Life Review

Life
In a 1930s New York nightclub, fast-talking hustler Ray Gibson's (Murphy) attempts to fleece naive bank teller Claude Banks (Lawrence) leaves both men paying off a debt to fearsome club owner Spanky (Rick James) with a bootlegging run down south to Mississippi.

by Darren Bignell |
Published on
Release Date:

27 Aug 1999

Running Time:

109 minutes

Certificate:

15

Original Title:

Life

It's very possible that for some, another film with Eddie Murphy acting up in old man prosthetics may be just too stiff a sentence to contemplate. But the truth is that in his post-Nutty Professor renaissance, Murphy is scoring consistently, and although straight cop actioner Metro landed with something of a dull thud, this second departure from the basic pratting about of Dolittle, Holy Man and The Nutty Professor displays a largely untapped talent for the more dramatic kind of role.

Murphy and Lawrence get in some scrapes on a bootlegging run in 1930's Mississippi Wrongly convicted of murder, the pair are banged up in plantation-style prison, and though failures come and go, their appetite for increasingly elaborate escape schemes never wanes.

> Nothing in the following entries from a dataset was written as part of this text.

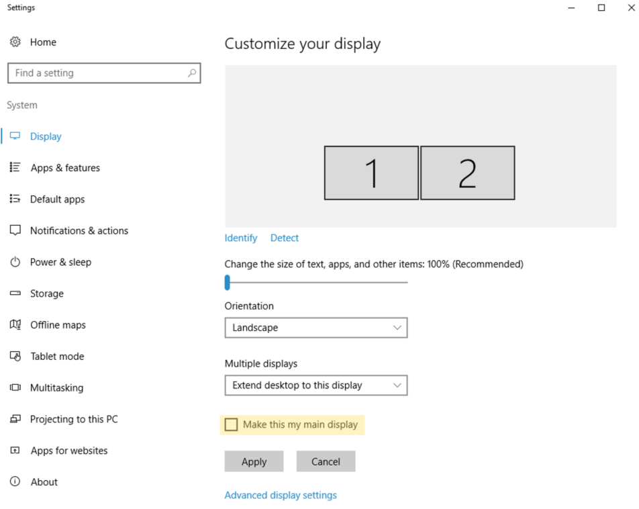This screenshot has width=639, height=509.
Task: Click the Apply button
Action: point(254,461)
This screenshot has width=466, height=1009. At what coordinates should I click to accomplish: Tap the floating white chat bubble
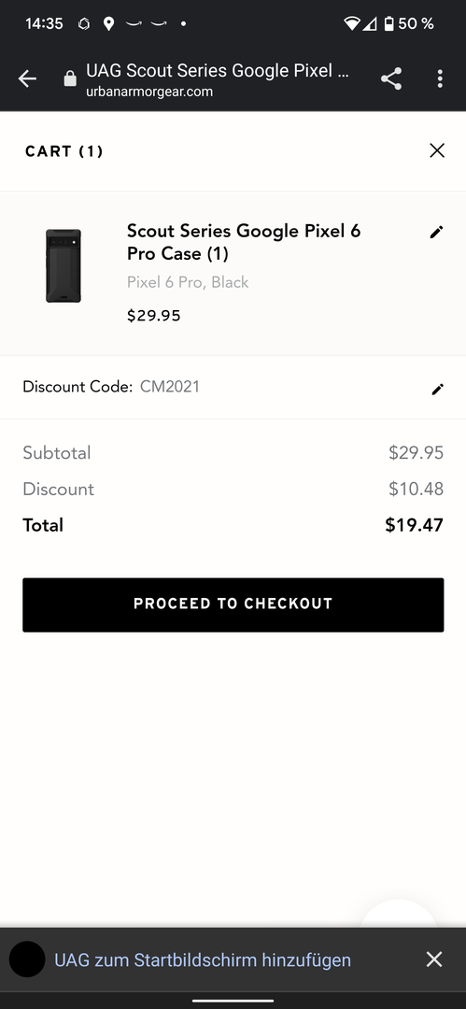(x=399, y=914)
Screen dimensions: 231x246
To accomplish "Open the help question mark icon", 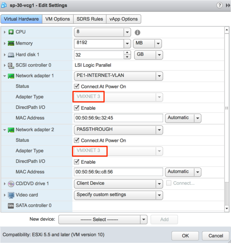I will tap(219, 5).
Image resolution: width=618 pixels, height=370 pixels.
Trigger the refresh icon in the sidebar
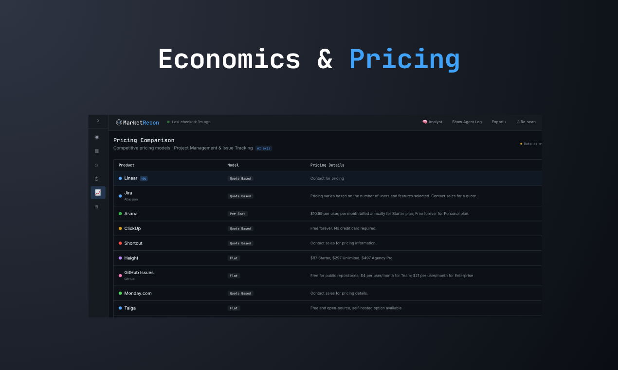pyautogui.click(x=96, y=178)
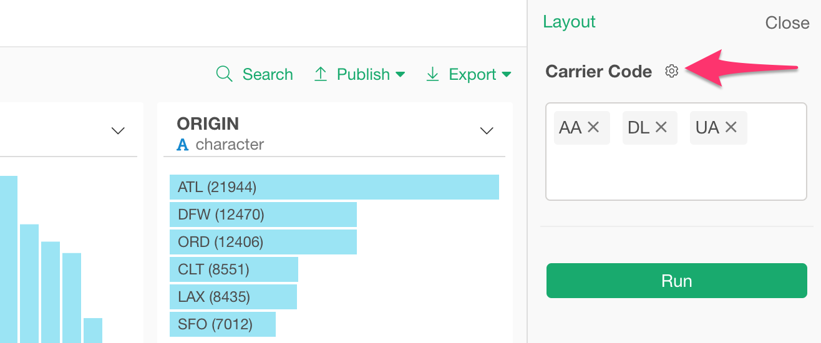Open the Export dropdown caret
This screenshot has width=821, height=343.
pyautogui.click(x=507, y=74)
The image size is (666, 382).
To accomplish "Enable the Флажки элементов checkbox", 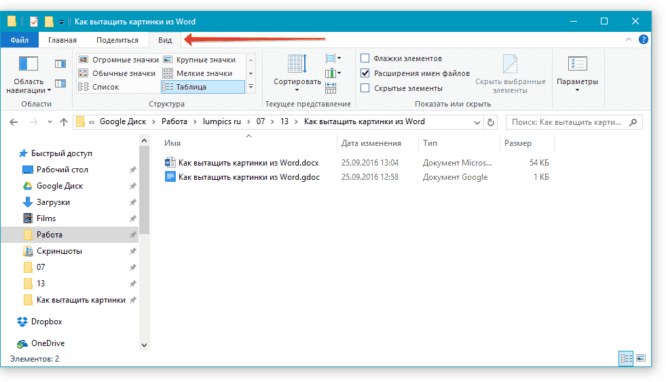I will point(365,58).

The expertly created progressive-ageing make-up is not, in this instance, to provide cheap slapstick relief or to cut Murphy loose, but the logical result of an ambitious storyline which follows Ray and Claude for the best part of 60 years. To get this far and still have the viewer give a monkey's, of course, there needs to be a believable relationship, and it works here because there's no real distinction between the straight man and the foil, which is probably why Lawrence records something very near a career best.

Murphy's irrepressible personality will, naturally, have a part in every role he plays (why cast him otherwise?), but his too is a turn of depth and maturity devoted to this movie's character, not the latest aggrandisement of the topsy turvy Murphy phenomenon. And there's nicely understated support work from Bokeem Woodbine, Guy Torry and Ned Beatty as the hard but caring warden.